The cross-sectional dimensions of rectangular steel are 470 mm wide × 1 high
Using a width of 520 mm and a height of 160 mm for 60 mm, the web width increment between dies from K-9 to K-5 applies the prior art ΔB. ΔB as shown in
The hole mold was used. As a result, with the prior art mold,
As shown by the dotted line in FIG. 10, the strength of the thrust collar 23 could not be secured, but the thrust collar thickness l ₂ = l ₁ +25 mm
The thickness was increased, and no breakage due to rolling occurred, and the strength was secured. In addition, as a result of using a severe guide as shown in FIG. 5 in consideration of the rolling stability, a good product comparable to the conventional product was obtained.

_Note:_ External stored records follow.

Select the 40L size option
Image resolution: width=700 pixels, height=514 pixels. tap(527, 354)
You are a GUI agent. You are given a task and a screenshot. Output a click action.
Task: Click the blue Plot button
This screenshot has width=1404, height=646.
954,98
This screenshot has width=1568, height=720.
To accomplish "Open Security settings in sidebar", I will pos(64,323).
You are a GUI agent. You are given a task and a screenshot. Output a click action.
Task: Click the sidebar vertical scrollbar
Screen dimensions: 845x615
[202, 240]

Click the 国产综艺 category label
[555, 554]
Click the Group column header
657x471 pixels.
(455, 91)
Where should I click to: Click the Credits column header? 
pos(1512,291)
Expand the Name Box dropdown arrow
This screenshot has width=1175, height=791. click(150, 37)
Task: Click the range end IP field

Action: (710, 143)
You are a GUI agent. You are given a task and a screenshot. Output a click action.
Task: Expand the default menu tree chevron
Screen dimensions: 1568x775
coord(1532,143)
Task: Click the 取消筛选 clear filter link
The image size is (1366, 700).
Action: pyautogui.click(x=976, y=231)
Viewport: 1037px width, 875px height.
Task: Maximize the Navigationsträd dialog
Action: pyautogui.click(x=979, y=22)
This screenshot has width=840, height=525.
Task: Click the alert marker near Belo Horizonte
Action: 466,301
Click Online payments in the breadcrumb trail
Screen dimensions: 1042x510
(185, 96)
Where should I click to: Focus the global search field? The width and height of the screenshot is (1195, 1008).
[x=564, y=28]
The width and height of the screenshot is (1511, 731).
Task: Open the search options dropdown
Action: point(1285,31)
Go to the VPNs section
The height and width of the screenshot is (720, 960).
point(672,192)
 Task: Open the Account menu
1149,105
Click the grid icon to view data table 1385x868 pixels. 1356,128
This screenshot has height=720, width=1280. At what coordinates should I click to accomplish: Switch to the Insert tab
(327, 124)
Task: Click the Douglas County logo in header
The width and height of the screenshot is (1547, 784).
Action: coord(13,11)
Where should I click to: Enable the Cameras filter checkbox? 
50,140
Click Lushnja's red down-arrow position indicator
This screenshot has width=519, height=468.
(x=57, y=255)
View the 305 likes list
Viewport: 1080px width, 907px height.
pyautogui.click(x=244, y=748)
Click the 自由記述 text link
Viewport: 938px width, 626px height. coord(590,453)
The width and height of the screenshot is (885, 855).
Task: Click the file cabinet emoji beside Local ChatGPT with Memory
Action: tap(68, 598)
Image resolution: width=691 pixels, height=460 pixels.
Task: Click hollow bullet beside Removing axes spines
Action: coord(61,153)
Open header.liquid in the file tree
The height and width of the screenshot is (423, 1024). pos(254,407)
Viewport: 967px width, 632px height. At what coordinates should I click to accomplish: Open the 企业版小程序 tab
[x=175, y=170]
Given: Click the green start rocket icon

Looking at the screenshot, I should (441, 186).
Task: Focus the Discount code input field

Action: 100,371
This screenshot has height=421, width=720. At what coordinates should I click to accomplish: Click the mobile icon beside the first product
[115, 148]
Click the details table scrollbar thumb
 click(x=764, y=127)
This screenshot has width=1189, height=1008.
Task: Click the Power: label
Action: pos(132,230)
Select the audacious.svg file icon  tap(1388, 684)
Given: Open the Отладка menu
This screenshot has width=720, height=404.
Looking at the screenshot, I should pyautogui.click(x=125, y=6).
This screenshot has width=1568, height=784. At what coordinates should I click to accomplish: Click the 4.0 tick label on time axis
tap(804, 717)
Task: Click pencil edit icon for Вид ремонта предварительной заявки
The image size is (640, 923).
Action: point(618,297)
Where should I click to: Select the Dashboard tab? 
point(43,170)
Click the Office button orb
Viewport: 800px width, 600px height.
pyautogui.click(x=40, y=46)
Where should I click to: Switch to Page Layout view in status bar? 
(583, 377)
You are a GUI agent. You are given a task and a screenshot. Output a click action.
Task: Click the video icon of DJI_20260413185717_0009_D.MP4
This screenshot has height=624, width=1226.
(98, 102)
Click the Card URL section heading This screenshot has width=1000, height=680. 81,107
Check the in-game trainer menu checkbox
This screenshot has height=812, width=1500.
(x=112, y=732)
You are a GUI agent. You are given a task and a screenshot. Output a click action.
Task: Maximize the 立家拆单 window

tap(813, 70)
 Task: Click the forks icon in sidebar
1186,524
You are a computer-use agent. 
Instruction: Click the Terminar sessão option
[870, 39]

(Effects of the Invention) According to the present invention, for a steel sheet pile product to be manufactured, a plurality of hole dies are arranged on one roll when securing the number of forming dies, or one roll is put on one roll. In the case of arranging the groove shape, a remarkable effect is obtained that can effectively avoid a situation where the roll body length is insufficient and production becomes impossible.

[Brief description of the drawings]

FIG. 1 is a plan view showing an example of a rolling line for implementing the present invention,
FIG. 2 is an explanatory view of a sequence for rolling a U-shaped steel according to the present invention,
FIG. 3 is an enlarged explanatory view of FIG. 2, (a) is K-4,
(B) shows an example of a diagram of the K-3 hole shape, (c) shows an example of a superposition thereof, and FIGS. 4 (a) and 4 (b) show the state at the time of the start of biting between the hole shapes in FIG. , FIG. 5 is an explanatory view of an inlet guide for performing more stable rolling in the present invention, FIG. 6 is a view showing a conventional U-shaped sheet pile rolling sequence,
FIG. 7 is a product drawing thereof, FIGS. 8 (a), (b) and (c) are enlarged explanatory views of FIG. 6, and FIG. 9 is an explanation of a product defect when trying to avoid the disadvantages of the conventional method. FIG. 10 is a diagram illustrating the necessity of a thrust collar with respect to the effective roll length and the strength thereof. 1 ... Square steel plate, 2 ... Web 3 ... BD mill, 4 ... Rough mill 5 ... Intermediate mill, 6 ... Finishing mill 7,8 ... Corner of web 9,10 ... K- 3 Upper roll 11… Flange, 12… Claw 13,14… Inlet guide 15,16… Guide roller 17… Corner wear 18… Stretching inside the web 19,20… Balance 21, 22… Upper and lower rolls of K-5 23… Thrust collar, a… Rough molding b… Intermediate molding, c… Finish molding B …… Web width of hole type f… From flange to claw Width W: Hole width l: Web center line length h: Web corrugation height ΔB: Web width expansion amount between hole dies e: Contact point between upper roll and steel g: Lower roll effective barrel length l ₁ of the gap L ...... roll contact point i ...... on the roll and a steel flange portion of the steel, l ₂ ...... thrust collar thickness

Claims (1)

(57) [Claims] 1. A web formed in a corrugated shape from a rough shaping die to immediately before a final shaping die when rolling shaping from a rectangular cross-section billet by a double roll rolling mill. In the rolling method of bending the web and forming the web in a straight line, the center line lengths of the webs between the respective dies are made substantially the same, and one to four dies until the final finishing die are used. A method for rolling a U-shaped sheet pile, comprising sequentially expanding and rolling a web width of a maximum of 20 mm per die.